- Problems and tasks -
- 1) Answer these questions using the article on the Mississippi College counseling center:
(a) On what date did the counseling center switch to an online format?
(b) How many Coronavirus cases did Mississippi health leaders report on March 26?
(c) Who is the MC psychology graduate working as a staff counselor at the center?
- 2) From the article on the Mississippi College counseling center, quote the part that opens with the words containing "MC students are" and closes with "semester winds down.".
- 3) In the article on the Mississippi College counseling center, turn the paragraph beginning "She encourages people to get creative" into a short list that keeps its main points.

--- Excerpted passage ---

Students Receiving Help at Mississippi College Counseling Center
Stress and anxiety levels are high for college students in the wake of the Coronavirus pandemic.
“Many students are now seeking support for the abrupt changes in living dynamics, grief and loss of the community they had at Mississippi College,” Dr. Morgan Bryant says.
MC students are dealing with “complications associated with returning home after living on their own,” Bryant says.
The Mississippian is monitoring the worldwide health crisis as the director of MC’s Student Counseling and Disability Services Center. Bryant joins many others on campus keeping essential operations open through an online format. The university’s diverse services will stay on track with this approach through late April as the Spring semester winds down.
With nearly 5,000 students away from the Clinton campus and MC Law School in Jackson, the Christian university is revamping major services amid a multitude of COVID-19 challenges.
“We continue to see anxiety management to be the reason most students seek counseling,” Bryant said.
MC’s counseling center switched to an online format beginning March 20. Center staffers and others provided 13 counseling sessions since that Friday. There are 17 more sessions set this week.
“We are also continuing with our crisis response and disability accommodations for our students,” Bryant said.
Making matters easier for schools like Mississippi College to address the unprecedented health crisis, the Mississippi Counseling Board made a key change.
Officials recently granted a temporary exception allowing licensed counselors and provisional licensed counselors to conduct teletherapy. They wouldn’t need to have the usual credentialing requirements to do online counseling sessions. MC psychology graduate John Adams is a staff counselor at the center. He’s helping students with teletherapy sessions via phone and computer.
Counseling center staff rapidly made changes to deal with the new normal. “I am most proud of how fast we pivoted to an online format,” Dr. Bryant said.
Changes are happening almost daily at Mississippi College as statewide COVID-19 testing is stepped up. Mississippi health leaders on March 26 reported 485 Coronavirus cases, including six deaths. Nationwide, there are more than 1,000 deaths due to COVID-19 with New York the USA epicenter of the fast-spreading disease.
Dr. Bryant is offering valuable tips for many home-bound students, faculty and staff experiencing anxiety or other issues during incredibly tough times.
She encourages people to get creative as they stay connected to family, friends and neighbors. It’s a good time to write a letter, schedule a FaceTime dance party and a Zoom Bible study. Spending as much time outside quietly enjoying nature or taking a walk is a good thing. Starting a new hobby or resuming an old one is worth trying, too. Play a musical instrument, take up Scrabble, watch Netflix shows, read books or drop off meals for senior citizens. There is so much to do.
“Recognize when you are dwelling on stressful things too much and change the channel in your head,” Bryant advises. “You don’t have to entertain every thought that comes to you.”

--- Entries supplied ---

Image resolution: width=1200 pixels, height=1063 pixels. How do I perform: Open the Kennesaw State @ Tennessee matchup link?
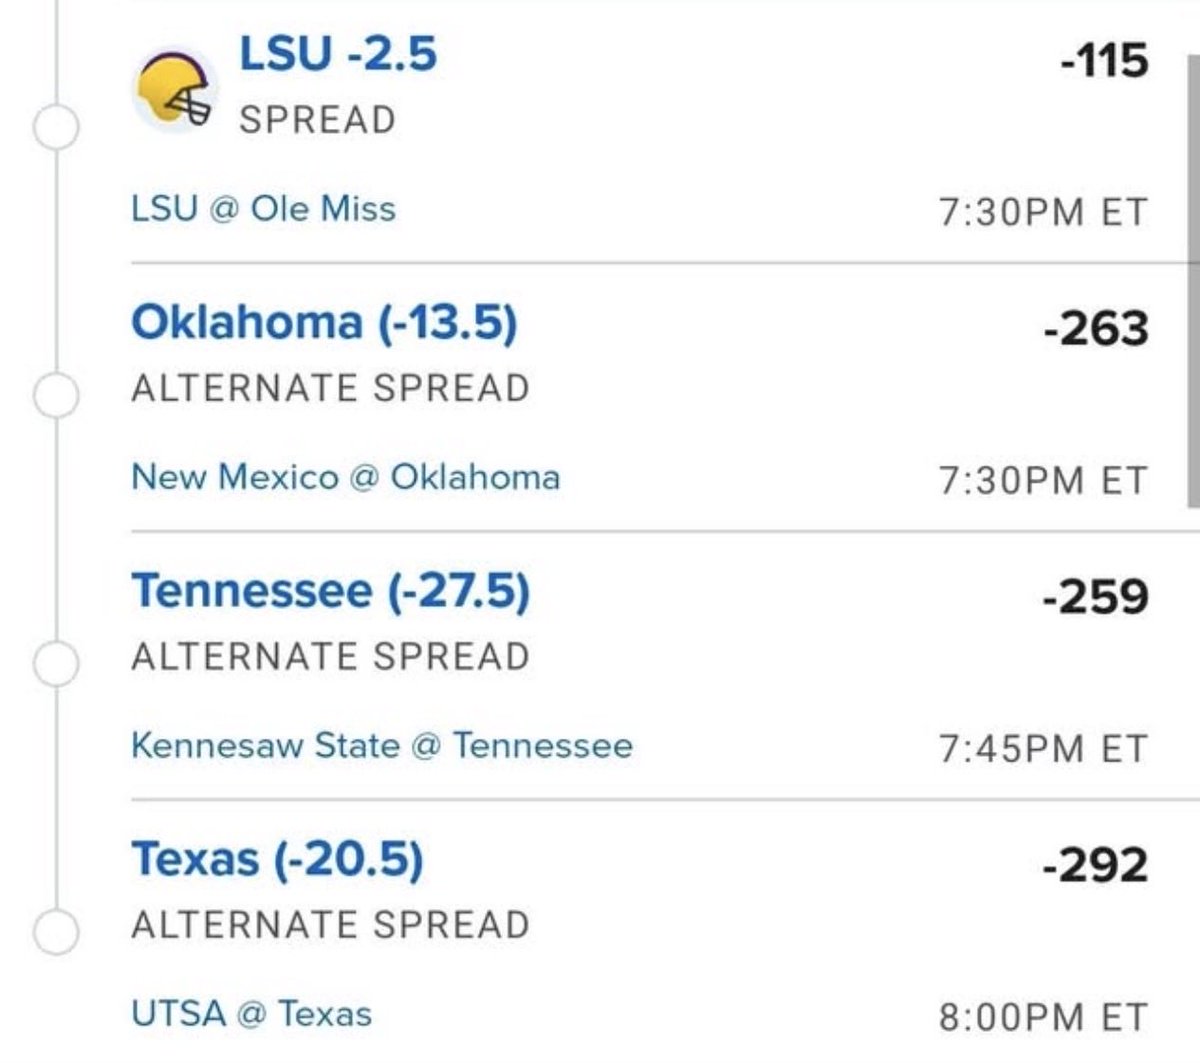[382, 745]
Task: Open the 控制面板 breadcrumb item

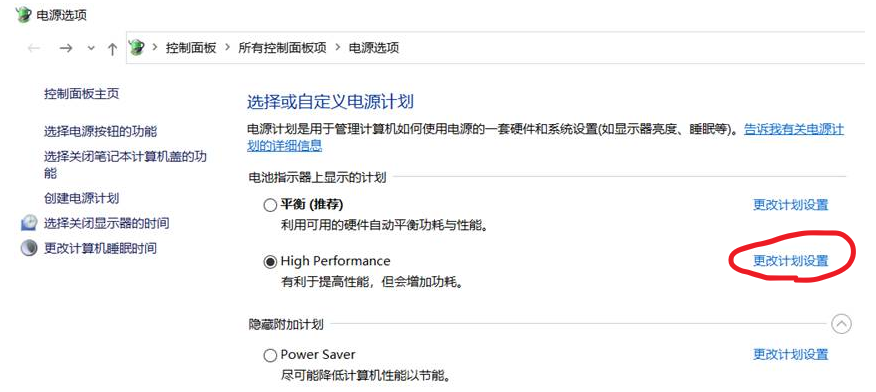Action: pyautogui.click(x=191, y=48)
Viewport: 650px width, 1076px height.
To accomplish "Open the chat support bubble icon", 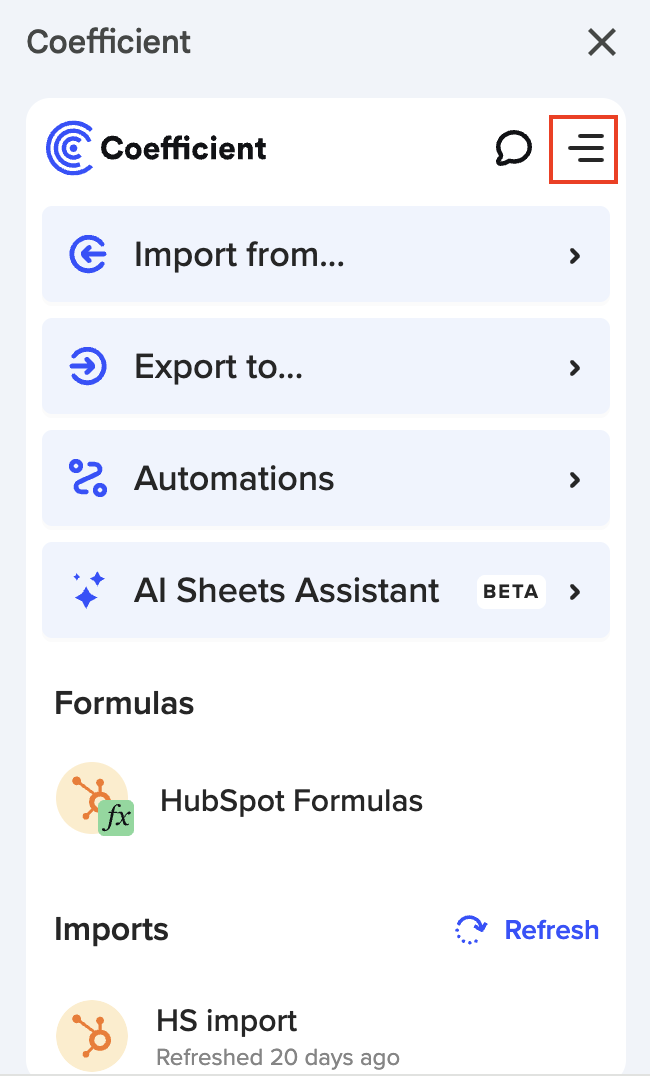I will (x=513, y=149).
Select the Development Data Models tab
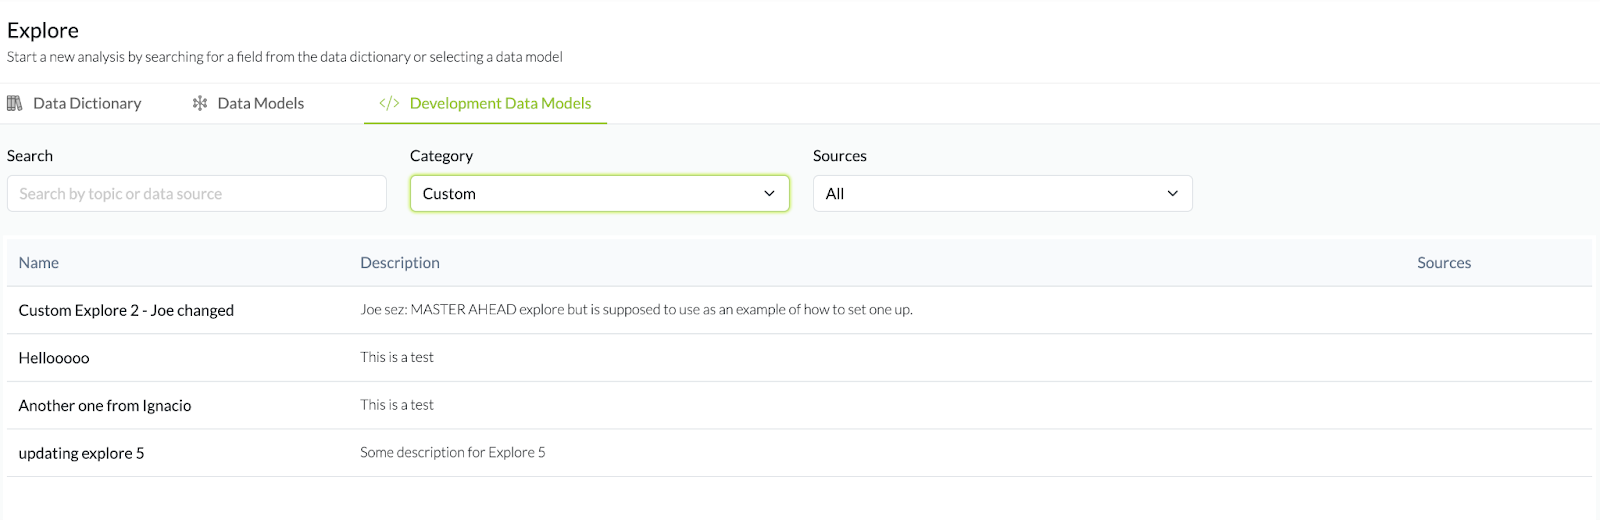Screen dimensions: 1600x520 pyautogui.click(x=500, y=103)
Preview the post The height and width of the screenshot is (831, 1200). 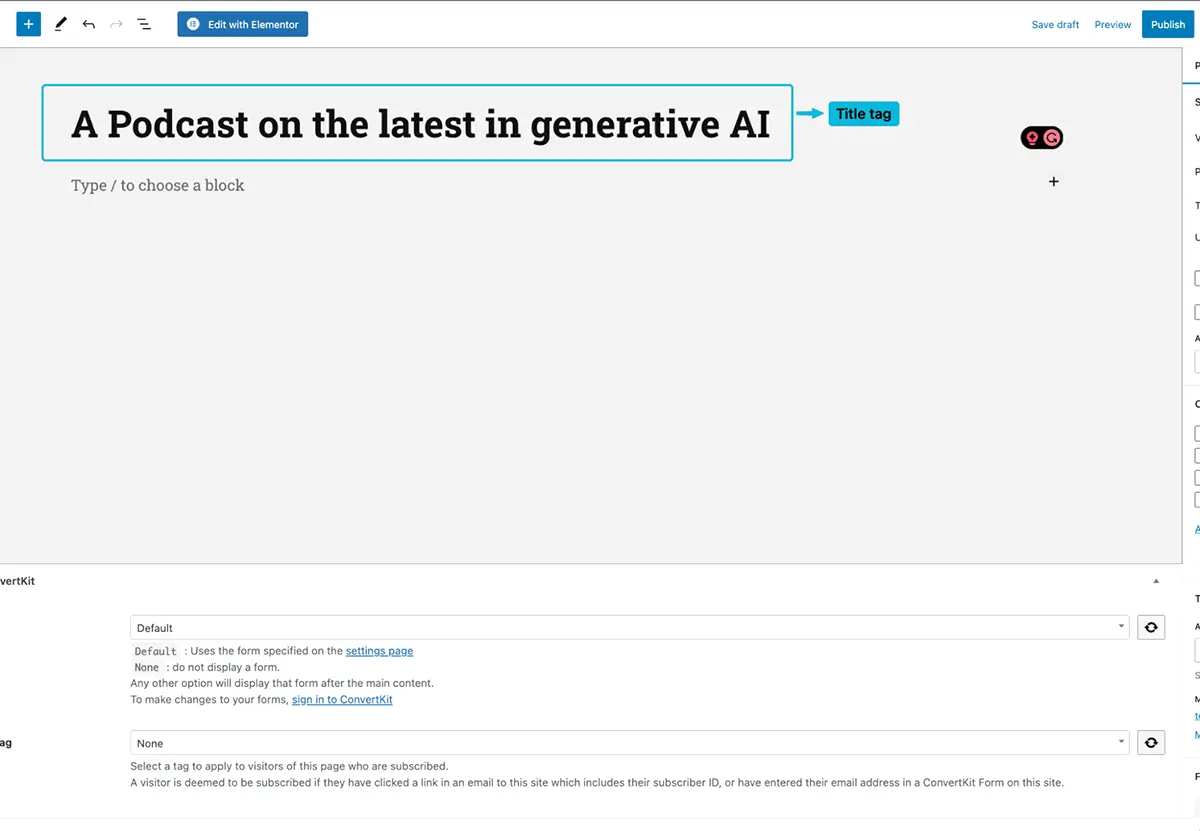1112,24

---

- Responses to the tasks -
- 1)
(a) March 20
(b) 485 cases, including six deaths
(c) John Adams

- 2)
MC students are dealing with “complications associated with returning home after living on their own,” Bryant says.
The Mississippian is monitoring the worldwide health crisis as the director of MC’s Student Counseling and Disability Services Center. Bryant joins many others on campus keeping essential operations open through an online format. The university’s diverse services will stay on track with this approach through late April as the Spring semester winds down.

- 3)
- Get creative about staying connected to family, friends and neighbors: write a letter, schedule a FaceTime dance party or a Zoom Bible study.
- Spend time outside quietly enjoying nature or taking a walk.
- Start a new hobby or resume an old one.
- Other options: play a musical instrument, take up Scrabble, watch Netflix shows, read books or drop off meals for senior citizens.